Of the two latest deals, it appears Oracle will have the tougher job integrating its new assets. Indeed, Ellison could quickly discover that bringing PeopleSoft -- or any other companies he may yet go after -- into the fold won't be easy. He'll have to keep PeopleSoft's customers happy to maintain the hefty stream of maintenance revenues they now pay. That means keeping the bulk of PeopleSoft's development group, as well as enough sales and service staff to work with those customers. At the same time, Ellison has committed to aggressive cost-cutting. He promises the deal could boost Oracle's earnings as early as the quarter that ends in May.
Ellison has already begun the process of soothing PeopleSoft customers who were dead set against the merger, assuring them that Oracle will continue to support their software. But many are taking a wait-and-see attitude. Says Ken Meidell, chief information officer at Cascade Designs Inc. in Seattle: "I don't know how they will be able to satisfy their Wall Street friends and the PeopleSoft customers and their own customers."
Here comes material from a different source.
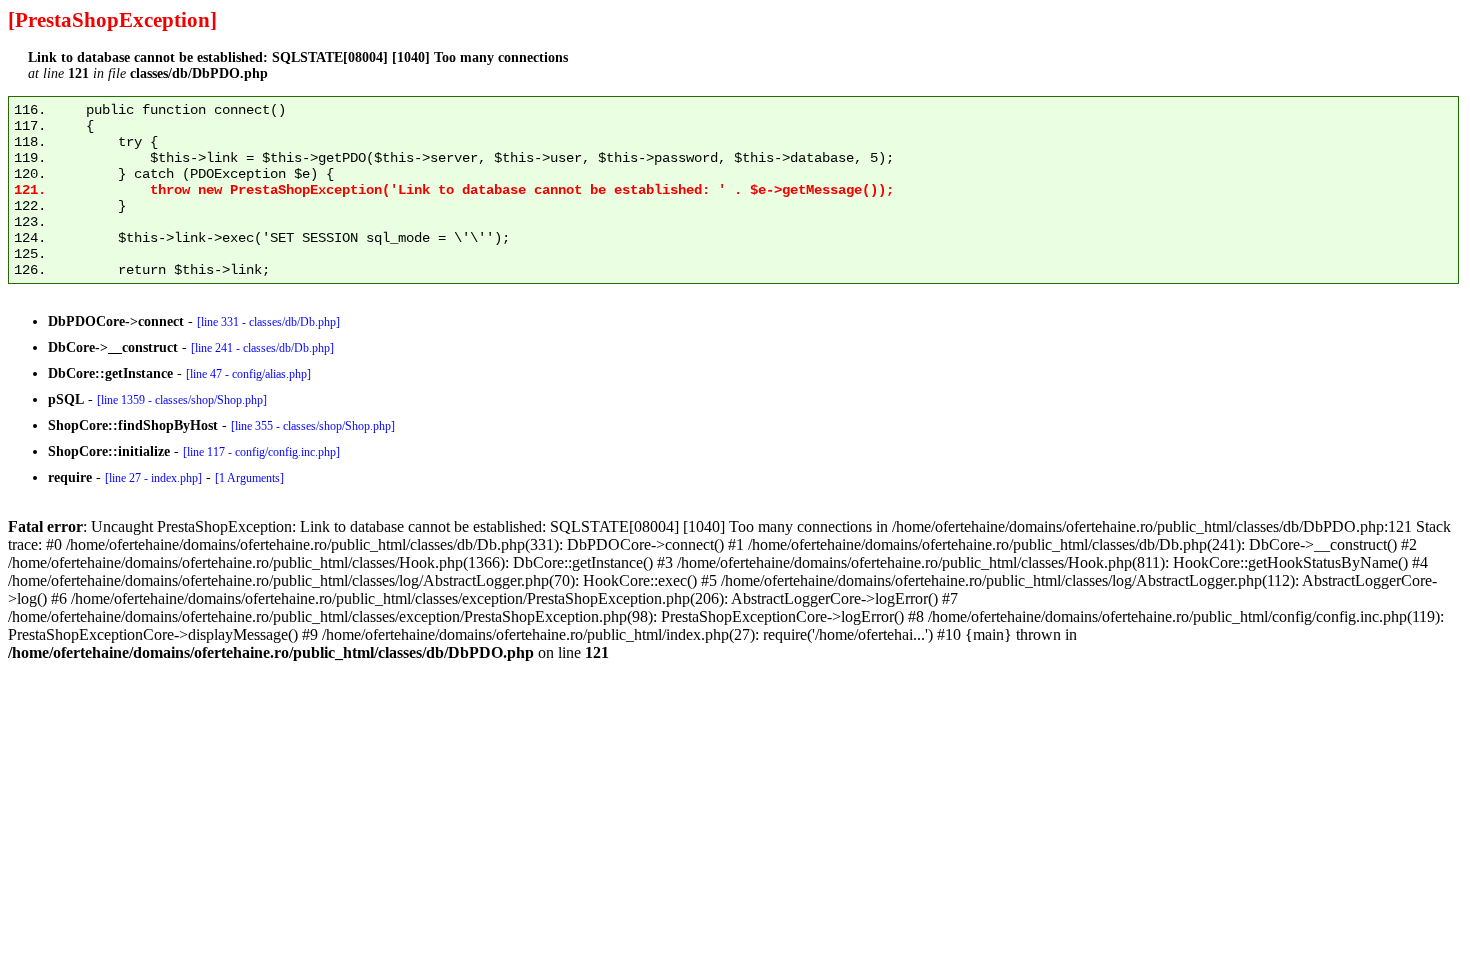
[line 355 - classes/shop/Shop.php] (313, 426)
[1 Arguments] (249, 478)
Symantec is in a stronger position. Since CEO John W. Thompson took over the Cupertino (Calif.) company four years ago, Symantec's sales have grown at better than 40% per year, while the rest of the software industry has sputtered. The company now has more than $2.4 billion in annual sales and a $17.4 billion market cap. Yet it's also on the acquisition trail because security software is attracting new, tough competitors. If Microsoft Corp. (MSFT) enters the market for antivirus software, for instance, Symantec's fastest-growing and largest segment will be imperiled.
Yet its deal is no sure bet, either. Symantec and Veritas, which combined would have about $4.4 billion in annual sales, operate in different markets, leaving far fewer opportunities for cost-cutting than Oracle has. Sure, there may be more deals like these coming. But don't expect them to go smoothly.